Azerbaijani energy company

Azerishiq is the Baku electrical grid operator.

== History ==
The first power plant in Baku was installed in 1895 in the "Bakinski dock" on Bayil highway. In 1903, the number of power stations reached 70. The Baku electricity grid began operating in 1920. Until 1929 it was a member of Azneft's "Electrotok" department. In 1929, the Central Executive Committee of the USSR passed the decision to the Baku City Council. In 1963, by the Decree of the Council of Ministers of the Republic of Azerbaijan, it was transferred to the Ministry of Azerenerji. From 1969 to 2000, it was a member of the executive committee of Baku City Executive Committee. The construction of large semi-substations, transmission lines, and production facilities accelerated in the 1970s.
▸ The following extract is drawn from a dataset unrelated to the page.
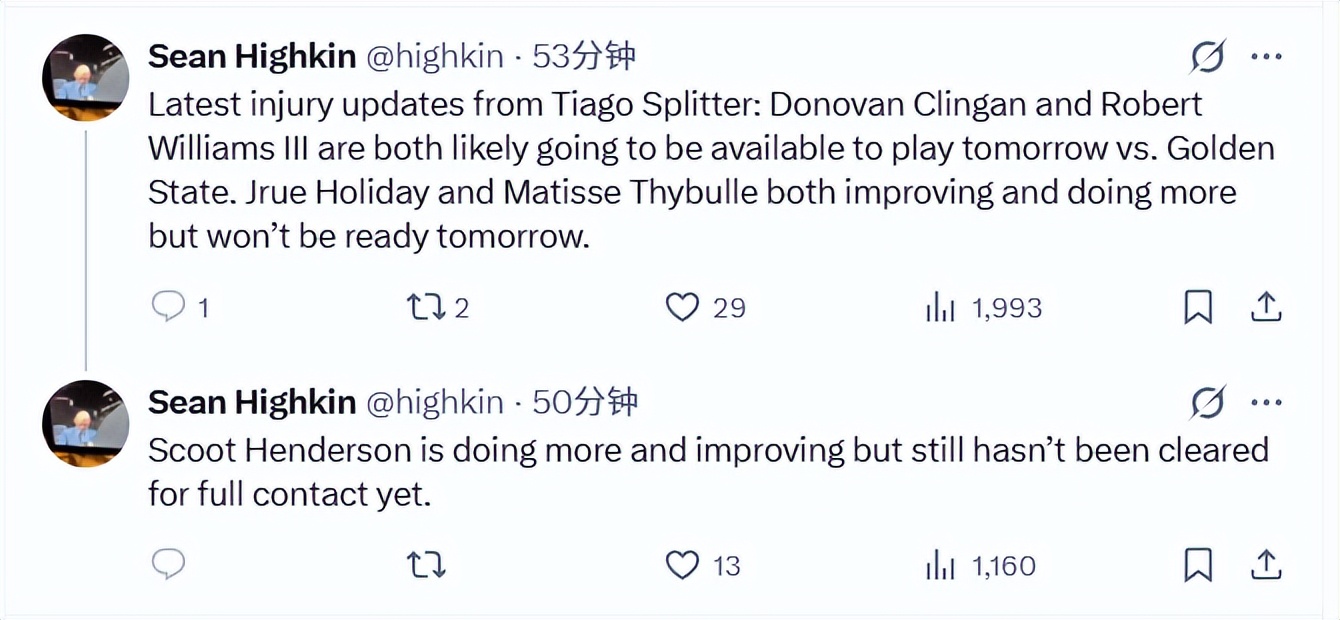
Task: Open Sean Highkin's profile picture on first tweet
Action: [86, 78]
By the order of the president from 2000 to 2002, it was transferred to the Ministry of Economic Development as "Bakielektrikshebeke" OJSC. On October 20, 2000, the first turn of Baku-Heating Center No. 1 was put into operation. From 2002 to 2006, it was managed by Turkish Barmek Holding A.Ş.

After restoration of Bakielektrikshebeke's activity in 2006, funds were allocated from the Presidential Reserve Fund for power development and investment.
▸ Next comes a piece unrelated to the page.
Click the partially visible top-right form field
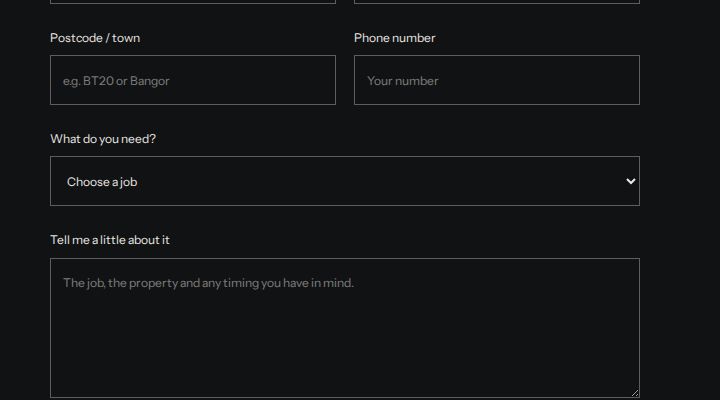This screenshot has width=720, height=400. click(x=497, y=1)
By the decree signed by President on February 10, 2015, the name of Bakielectricshebeke OJSC changed into Azerishiq OJSC. Balababa Rzayev was appointed president of Azerishiq. Functions of Azerenerji OJSC including its property and electric energy supply equipment was transferred to Azerishiq from the Cabinet of Ministers. According to the Presidential Order dated January 7, 2020, Vugar Ahmadov was appointed the Chairman of Azerishig.
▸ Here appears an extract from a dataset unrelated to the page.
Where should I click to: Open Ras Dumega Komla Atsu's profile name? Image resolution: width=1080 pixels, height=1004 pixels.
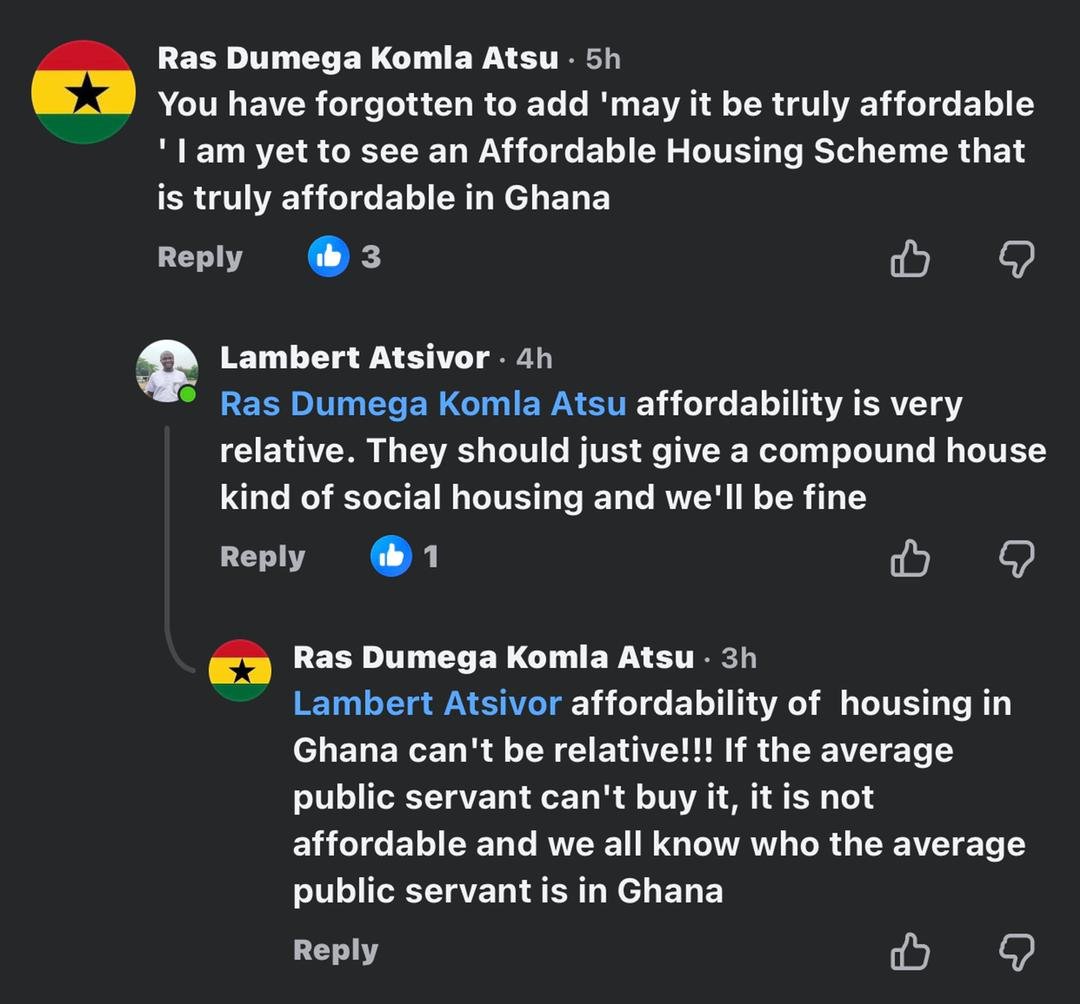[358, 58]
In 2015, Azerishiq prepared the power distribution modernization project with the financial help of the World Bank. The aim of the project is to develop and modernize the distribution network, improve power supply reliability and enhance efficient energy.

== Cooperation ==
Azerishiq OJSC signed a loan agreement with Asian Development Bank (ADB) on 22 July 2016, in the framework of “Power Distribution Enhancement Investment Program – Tranche 1”. In 2016, ADB approved a 750-million-dollar loan facility for the development of power distribution in Azerbaijan.